As part of a design team of 2, I supported the 40,000 developers in Microsoft's Engineering Systems, creating internal products & processes for Microsoft Azure & Windows.
I worked on several DevOps products, the core of my work was designing Azure Build Health (ABH), a portal that allows developers and Release Managers to view all relevant information for their releases in a single pane of glass to increase their releases' quality and stability to reduce Azure service outages. My work had high org-wide visibility and received praise from Azure's EVP each of the 3 times its was presented in deep dive informational sessions.
Some highlights:
Created and scaled a self-service onboarding portal to allow service teams to onboard their data onto the platform, replacing the old process which required a full white glove onboarding experience taking 1 month per team, increasing adoption of the platform to grow from 44 teams to over 1,500.

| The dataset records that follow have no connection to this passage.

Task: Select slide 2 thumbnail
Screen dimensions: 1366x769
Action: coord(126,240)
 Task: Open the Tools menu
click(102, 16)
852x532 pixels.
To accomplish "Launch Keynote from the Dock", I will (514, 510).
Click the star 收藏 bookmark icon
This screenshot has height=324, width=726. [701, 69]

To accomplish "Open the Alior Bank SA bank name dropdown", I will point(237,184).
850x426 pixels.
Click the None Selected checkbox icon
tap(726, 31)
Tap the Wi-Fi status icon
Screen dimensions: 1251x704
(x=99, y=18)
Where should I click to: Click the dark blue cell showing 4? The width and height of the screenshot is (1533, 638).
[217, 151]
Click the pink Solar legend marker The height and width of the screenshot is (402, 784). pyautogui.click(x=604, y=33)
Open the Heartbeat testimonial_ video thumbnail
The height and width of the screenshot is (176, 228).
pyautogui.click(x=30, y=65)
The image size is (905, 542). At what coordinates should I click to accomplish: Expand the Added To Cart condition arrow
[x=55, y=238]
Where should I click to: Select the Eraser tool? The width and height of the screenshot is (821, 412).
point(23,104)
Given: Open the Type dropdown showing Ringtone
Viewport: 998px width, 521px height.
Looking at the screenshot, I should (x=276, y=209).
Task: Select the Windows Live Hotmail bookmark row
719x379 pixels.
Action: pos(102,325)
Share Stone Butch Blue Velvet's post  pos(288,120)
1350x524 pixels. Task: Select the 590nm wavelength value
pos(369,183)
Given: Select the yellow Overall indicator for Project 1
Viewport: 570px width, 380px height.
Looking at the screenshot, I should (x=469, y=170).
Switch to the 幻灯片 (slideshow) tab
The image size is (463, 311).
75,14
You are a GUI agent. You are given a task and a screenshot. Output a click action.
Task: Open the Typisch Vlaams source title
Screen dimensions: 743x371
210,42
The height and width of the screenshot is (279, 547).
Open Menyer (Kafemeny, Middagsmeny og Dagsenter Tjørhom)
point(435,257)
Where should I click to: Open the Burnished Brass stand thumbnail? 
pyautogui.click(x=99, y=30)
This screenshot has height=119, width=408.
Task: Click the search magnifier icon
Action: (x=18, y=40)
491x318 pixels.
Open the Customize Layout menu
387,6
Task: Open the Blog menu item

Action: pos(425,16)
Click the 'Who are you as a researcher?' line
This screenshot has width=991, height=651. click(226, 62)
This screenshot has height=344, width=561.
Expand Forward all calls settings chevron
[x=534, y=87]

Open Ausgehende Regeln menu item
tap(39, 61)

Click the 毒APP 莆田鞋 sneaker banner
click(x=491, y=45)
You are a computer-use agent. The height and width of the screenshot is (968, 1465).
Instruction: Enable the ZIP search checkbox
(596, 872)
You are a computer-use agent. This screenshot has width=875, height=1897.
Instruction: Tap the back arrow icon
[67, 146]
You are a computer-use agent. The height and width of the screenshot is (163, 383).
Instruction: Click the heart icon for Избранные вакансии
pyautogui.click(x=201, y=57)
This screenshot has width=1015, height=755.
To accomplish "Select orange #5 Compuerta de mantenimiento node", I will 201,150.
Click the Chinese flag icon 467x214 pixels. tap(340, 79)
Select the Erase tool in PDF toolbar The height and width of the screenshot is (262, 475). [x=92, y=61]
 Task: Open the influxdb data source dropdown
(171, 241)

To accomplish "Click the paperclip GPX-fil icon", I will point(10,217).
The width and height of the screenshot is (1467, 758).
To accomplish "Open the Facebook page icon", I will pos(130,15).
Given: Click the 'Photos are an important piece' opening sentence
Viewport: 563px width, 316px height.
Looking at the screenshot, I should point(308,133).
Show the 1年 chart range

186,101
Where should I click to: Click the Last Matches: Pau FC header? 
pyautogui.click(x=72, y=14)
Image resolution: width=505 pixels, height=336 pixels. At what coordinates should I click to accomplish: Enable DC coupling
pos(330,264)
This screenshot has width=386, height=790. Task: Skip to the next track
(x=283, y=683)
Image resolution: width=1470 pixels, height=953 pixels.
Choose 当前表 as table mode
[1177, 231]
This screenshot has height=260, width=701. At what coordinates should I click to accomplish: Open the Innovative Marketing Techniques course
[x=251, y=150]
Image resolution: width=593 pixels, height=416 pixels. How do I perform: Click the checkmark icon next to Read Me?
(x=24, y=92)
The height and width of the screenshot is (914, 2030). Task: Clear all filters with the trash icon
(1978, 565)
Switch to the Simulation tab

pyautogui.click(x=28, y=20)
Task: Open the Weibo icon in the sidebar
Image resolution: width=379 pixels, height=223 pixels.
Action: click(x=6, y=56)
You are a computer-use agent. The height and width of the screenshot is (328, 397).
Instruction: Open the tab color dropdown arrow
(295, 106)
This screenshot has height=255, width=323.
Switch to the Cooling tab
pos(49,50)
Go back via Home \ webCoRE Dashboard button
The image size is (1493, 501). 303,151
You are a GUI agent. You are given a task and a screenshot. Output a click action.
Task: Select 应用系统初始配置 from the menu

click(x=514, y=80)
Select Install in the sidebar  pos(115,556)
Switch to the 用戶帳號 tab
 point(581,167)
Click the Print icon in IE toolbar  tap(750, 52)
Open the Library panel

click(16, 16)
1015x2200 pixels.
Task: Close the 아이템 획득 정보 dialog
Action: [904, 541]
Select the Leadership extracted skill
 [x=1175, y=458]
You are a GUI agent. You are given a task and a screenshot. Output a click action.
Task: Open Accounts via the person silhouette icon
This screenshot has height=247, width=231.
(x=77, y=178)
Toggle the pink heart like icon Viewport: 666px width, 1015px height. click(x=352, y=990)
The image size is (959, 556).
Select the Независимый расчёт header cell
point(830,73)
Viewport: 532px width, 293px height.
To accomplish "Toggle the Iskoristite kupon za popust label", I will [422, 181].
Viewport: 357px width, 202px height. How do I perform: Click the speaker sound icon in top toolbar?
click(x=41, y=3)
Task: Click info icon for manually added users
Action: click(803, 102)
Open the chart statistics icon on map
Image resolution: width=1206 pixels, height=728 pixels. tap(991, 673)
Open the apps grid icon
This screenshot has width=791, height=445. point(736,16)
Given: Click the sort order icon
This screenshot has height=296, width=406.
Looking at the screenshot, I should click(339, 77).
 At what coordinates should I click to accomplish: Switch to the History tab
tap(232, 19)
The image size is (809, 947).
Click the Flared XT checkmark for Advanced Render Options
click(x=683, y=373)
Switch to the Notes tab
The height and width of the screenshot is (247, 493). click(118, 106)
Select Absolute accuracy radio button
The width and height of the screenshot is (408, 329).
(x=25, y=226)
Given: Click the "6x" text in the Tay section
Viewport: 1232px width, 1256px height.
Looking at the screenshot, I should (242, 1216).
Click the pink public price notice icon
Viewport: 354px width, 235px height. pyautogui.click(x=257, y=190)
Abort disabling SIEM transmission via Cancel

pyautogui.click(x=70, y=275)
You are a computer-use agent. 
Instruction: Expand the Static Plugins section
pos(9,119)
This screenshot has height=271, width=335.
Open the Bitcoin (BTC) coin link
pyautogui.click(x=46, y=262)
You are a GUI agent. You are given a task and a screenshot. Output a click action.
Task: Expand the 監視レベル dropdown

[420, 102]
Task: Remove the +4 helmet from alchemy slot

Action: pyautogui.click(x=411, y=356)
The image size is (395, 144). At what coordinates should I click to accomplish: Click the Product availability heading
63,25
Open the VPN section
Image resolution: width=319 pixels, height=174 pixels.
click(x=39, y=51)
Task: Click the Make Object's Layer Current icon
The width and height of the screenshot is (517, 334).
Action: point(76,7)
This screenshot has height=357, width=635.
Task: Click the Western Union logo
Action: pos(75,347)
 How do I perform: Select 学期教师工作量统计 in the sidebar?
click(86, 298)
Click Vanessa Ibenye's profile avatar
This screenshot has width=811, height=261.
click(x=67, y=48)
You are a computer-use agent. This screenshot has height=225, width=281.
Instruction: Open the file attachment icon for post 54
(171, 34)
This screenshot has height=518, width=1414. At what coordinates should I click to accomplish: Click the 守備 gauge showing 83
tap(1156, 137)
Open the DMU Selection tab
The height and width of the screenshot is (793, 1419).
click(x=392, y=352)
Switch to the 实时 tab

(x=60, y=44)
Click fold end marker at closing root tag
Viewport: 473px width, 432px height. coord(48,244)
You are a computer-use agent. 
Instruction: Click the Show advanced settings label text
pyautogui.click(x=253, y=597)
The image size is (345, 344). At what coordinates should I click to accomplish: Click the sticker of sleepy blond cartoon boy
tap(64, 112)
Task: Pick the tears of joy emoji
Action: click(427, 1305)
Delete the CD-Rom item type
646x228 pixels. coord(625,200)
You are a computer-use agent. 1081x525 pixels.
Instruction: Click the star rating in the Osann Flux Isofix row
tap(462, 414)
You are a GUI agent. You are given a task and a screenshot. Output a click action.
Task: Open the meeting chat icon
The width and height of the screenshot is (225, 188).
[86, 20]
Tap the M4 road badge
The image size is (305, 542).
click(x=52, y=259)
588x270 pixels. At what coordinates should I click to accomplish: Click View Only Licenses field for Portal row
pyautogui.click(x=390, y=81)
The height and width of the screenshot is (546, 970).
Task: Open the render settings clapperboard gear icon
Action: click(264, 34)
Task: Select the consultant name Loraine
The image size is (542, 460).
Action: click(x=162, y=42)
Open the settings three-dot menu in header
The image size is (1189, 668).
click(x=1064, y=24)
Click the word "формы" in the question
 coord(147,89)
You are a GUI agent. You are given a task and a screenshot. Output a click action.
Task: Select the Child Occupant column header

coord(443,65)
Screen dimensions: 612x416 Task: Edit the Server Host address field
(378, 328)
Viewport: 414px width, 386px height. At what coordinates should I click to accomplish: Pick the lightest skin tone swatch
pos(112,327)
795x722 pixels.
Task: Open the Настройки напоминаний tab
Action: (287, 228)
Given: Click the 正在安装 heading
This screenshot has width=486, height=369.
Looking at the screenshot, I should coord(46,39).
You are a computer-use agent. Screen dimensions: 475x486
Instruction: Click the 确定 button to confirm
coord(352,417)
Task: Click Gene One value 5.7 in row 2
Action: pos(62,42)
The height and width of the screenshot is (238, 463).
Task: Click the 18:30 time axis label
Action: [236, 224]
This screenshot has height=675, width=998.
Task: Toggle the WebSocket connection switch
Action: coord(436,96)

Re-designed ABH's navigation structure to be flexible to match our customer's diverse data pathways, enabling 20 teams of 100 or more people each to onboard onto Azure Build Health, decreasing the likelihood of outages cause by code changes, saving Microsoft 500+ million a year. Math: https://chatgpt.com/share/67adf4a2-db84-800b-8282-0a14e25c9ef9
Designed a build comparison view to allow users to see code regressions reducing time spent examining regressions by 30%.
Co-Designed a code release summary form autogenerated by Copilot, Microsoft's AI, saving release managers ~30-45 minutes per code release, a bi-weekly task.
I led 2 product vision demo videos that were presented during deep informational dives and were shown to the CEO of Microsoft, highlighting how ABH helps Microsoft achieve their product, financial, and business goals.